*** Opening of Supplied data ***

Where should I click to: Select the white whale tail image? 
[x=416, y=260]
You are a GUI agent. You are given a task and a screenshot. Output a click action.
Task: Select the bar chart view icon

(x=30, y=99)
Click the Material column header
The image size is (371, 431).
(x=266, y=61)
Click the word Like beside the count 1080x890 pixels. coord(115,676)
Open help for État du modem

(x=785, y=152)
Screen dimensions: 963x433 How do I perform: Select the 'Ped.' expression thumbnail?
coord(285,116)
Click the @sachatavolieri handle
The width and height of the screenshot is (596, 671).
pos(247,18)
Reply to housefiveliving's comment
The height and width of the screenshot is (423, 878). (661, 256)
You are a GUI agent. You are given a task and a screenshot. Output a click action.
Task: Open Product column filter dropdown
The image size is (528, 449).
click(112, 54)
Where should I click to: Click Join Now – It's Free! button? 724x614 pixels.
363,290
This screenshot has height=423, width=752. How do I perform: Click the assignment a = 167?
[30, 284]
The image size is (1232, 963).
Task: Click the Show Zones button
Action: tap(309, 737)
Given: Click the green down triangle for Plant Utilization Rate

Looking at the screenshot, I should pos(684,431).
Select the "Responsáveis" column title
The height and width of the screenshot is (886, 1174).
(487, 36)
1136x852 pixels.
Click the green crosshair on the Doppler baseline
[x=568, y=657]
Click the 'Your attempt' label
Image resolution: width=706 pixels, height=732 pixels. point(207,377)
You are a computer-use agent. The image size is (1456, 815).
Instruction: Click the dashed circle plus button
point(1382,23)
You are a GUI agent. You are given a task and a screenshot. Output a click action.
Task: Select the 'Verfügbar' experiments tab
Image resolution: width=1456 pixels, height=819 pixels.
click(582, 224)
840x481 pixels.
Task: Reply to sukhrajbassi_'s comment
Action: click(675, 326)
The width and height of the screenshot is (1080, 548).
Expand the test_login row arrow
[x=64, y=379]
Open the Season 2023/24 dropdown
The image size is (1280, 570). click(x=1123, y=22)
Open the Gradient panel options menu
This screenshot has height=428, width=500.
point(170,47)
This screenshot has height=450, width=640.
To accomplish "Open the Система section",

*** Close of Supplied data ***

### Exercise
Using the entries above, give again exactly the lines from the line holding "Click the word" through the line holding "Click the @sachatavolieri handle". Include both end lines and nothing else.

### Completed exercise
Click the word Like beside the count 1080x890 pixels. coord(115,676)
Open help for État du modem

(x=785, y=152)
Screen dimensions: 963x433 How do I perform: Select the 'Ped.' expression thumbnail?
coord(285,116)
Click the @sachatavolieri handle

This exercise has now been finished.